Entelektüel ve benzerlerine, ve de katkı maddesiyle elde edilmiş türevlerine her daim aynı gözle bakan, onu koyduğu “öteki” sınıfında bir “özenti” etiketiyle tanımlayan bir grup daha var. Aslında grup olan onlar değil, onlar evrensel küme. Grup olan, bizim entel, dantel ve saz arkadaşları.
Entelektüel eylem, bir dünya görüşü, birtakım beğeniler, belli belirsiz bir sosyal konum ile, alakasız bir ekonomik durum setinden gelir.
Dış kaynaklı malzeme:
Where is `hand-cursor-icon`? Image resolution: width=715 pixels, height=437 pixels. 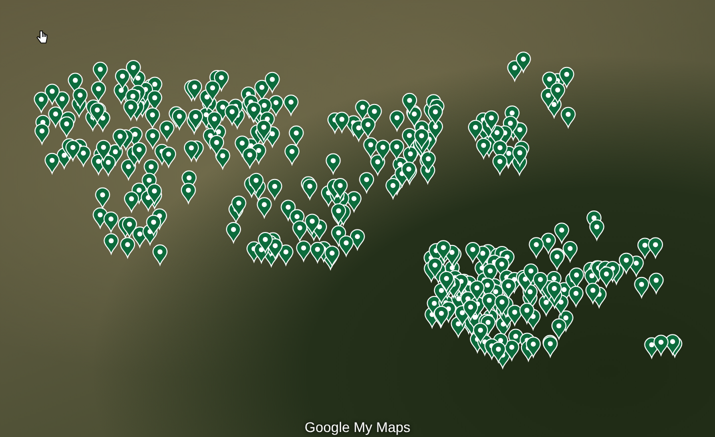
hand-cursor-icon is located at coordinates (42, 37).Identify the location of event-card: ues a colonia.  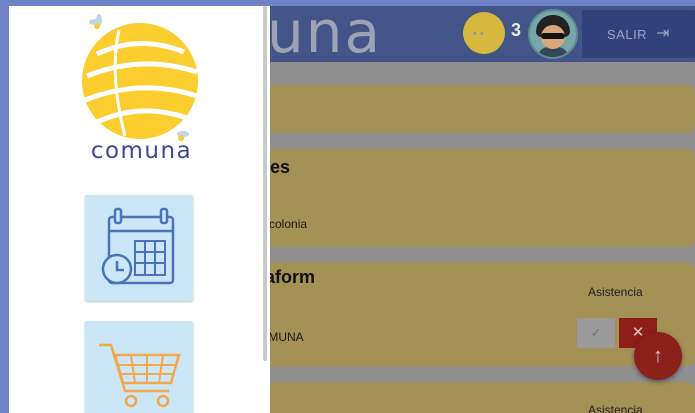
(477, 198).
Bunların sınırları üç aşağı beş yukarı bellidir ve evrensel küme mensubu, bu sınırlar dahilinde oynayan herkesi aynı kefeye koyar. Samimiyet yahut gerçekçilik, hakiki entelektüel meseleler gibi unsurları tartmakla uğraşmaz, gördüğüne bakar. Göründüğü kadarıyla da bu adam, beğenilmeyecek şeyleri beğenmekte, evrensel kümenin eğlence anlayışından ayrılmakta, gayet sıkıcı bir hayat sürmekteyken bir de utanmadan genel temayüllere burun kıvırmaktadır. Oysa ki evrensel küme mensubu, bir şeyi sevmiyorsa o şeyi seven ancak seviyormuş gibi yapıyordur. Basbayağı özeniyordur, öyle eğlenmesi, o eylemden zevk alması mümkün değildir. Zira evrensel kümede bu şeyler ancak mecburiyetten yapılır.
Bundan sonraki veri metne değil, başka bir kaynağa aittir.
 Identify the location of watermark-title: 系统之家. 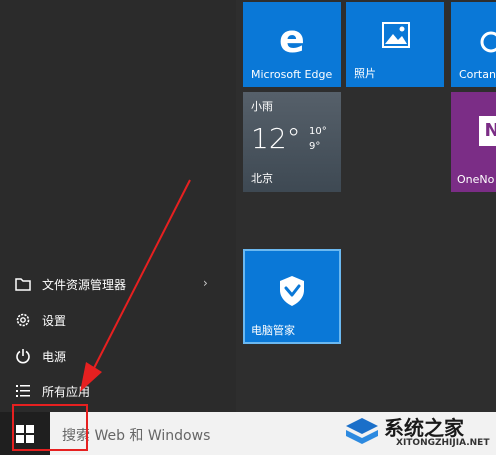
(424, 428).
Aynı mantıkla çalışan, ama tersine eylem eyleyen bir güruh daha var. Onlar da, entelektüel eylem sınırlarını biliyor ve uzaktan bu sınırlara dahil olabilecek şeyleri ayırdedebiliyorlar. O “beğeni”nin bir şablonu var mesela ellerinde, o şablona uyan her şeyi beğenme, ululama eğilimindeler. Hele anlamadıkları şeylere daha da bir bayılıyorlar. Anlamadıkları zaman, o şeyin saçma yahut algı seviyelerinin üzerinde oluşunu ayırdedemiyorlar ve anlamadıkları bu şeyi ortaya koyan dimağa garip bir saygı duyuyorlar.
Sanırsam onlara da “dantel” diyebiliriz.